In a 5-4 decision, the court ruled that cell phone location data falls under the Fourth Amendment’s search protections, barring the government from tracking cell phone users’ movements by simply asking service providers for data.

At issue in the case was whether the government has the right to obtain location data from cell towers about individual users without a specific criminal warrant. It stems from a 2011 case where Timothy Carpenter was accused of being involved in a string of armed robberies of cell phone stores in Michigan.
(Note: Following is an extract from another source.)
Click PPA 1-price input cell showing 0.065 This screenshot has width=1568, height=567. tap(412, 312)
Investigators in the case relied in part on 127 days of cell tower location data for 16 phone numbers that the phone companies provided without a warrant.
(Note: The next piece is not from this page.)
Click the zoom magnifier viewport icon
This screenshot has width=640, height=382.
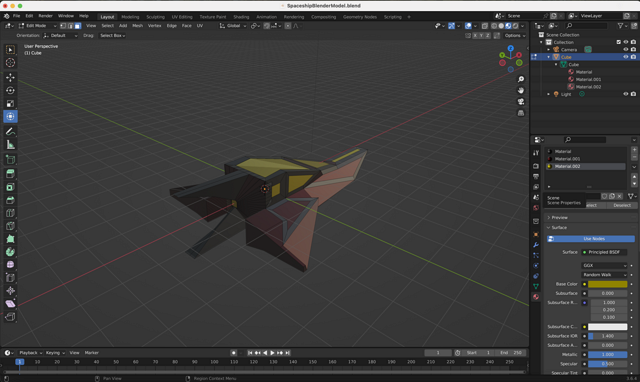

The majority opinion, written by Chief Justice John Roberts, states that “there is a world of difference” between the kinds of business records the government could access without a warrant under previous rulings “and the exhaustive chronicle of location information casually collected by wireless carriers.”

The opinion noted that the decision was narrow and does not address “conventional surveillance techniques and tools, such as security cameras; does not address other business records that might incidentally reveal location information; and does not consider other collection techniques involving foreign affairs or national security.” 

Roberts wrote that “when the Government tracks the location of a cell phone it achieves near perfect surveillance, as if it had attached an ankle monitor to the phone’s user, adding that “the retrospective quality of the data here gives police access to a category of information otherwise unknowable.”

The government had argued that the phone data used to catch Carpenter was fair game, pointing to case law known as the third-party doctrine, whereby information provided to a third party is not presumed to be private and can be accessed by the government without a warrant. The doctrine was essentially the law of the land for years, but in a 2014 ruling, Riley v. California, the court unanimously ruled that the government needed a warrant to search someone’s cell phone. Although that case didn’t involve data shared over a network, privacy advocates saw the ruling as a sign that the court was evolving in its views of digital privacy.

The defense argued that by obtaining the data without a warrant, the government violated Carpenter’s Fourth Amendment rights against unreasonable search and seizure.

A court ruling in the government’s favor “would imperil the privacy of all kinds of data that we really can’t avoid creating in the digital age,” ACLU staff attorney Nathan Freed Wessler, the attorney who argued the case on behalf of Carpenter before the court, told Verge in November. “The choice that Americans have is to either opt out of society totally to protect privacy or to give up all of our privacy rights in order to be modern human beings. That just can’t be the right choice.”

Major tech companies like Apple, Airbnb, Dropbox, Google, Facebook, and Microsoft backed Carpenter in an August 2017 amicus brief, arguing that as “technologies… are increasingly integrated into daily life, people reasonably expect that their data will be stored securely and remain private.”

Justice Sonia Sotomayor sounded a similar, but even stronger note, in 2012, in her concurring opinion written with the majority in US v. Jones—a case where the court voted against the government’s use of tracking devices on individuals’ vehicles without warrants. It “may be necessary to reconsider” the third-party doctrine, Sotomayor warned, as such an approach is “ill suited to the digital age, in which people reveal a great deal of information about themselves to third parties in the course of carrying out mundane tasks. People disclose the phone numbers that they dial or text to their cellular providers; the URLs that they visit and the e-mail addresses with which they correspond to their Internet service providers; and the books, groceries, and medications they purchase to online retailers.”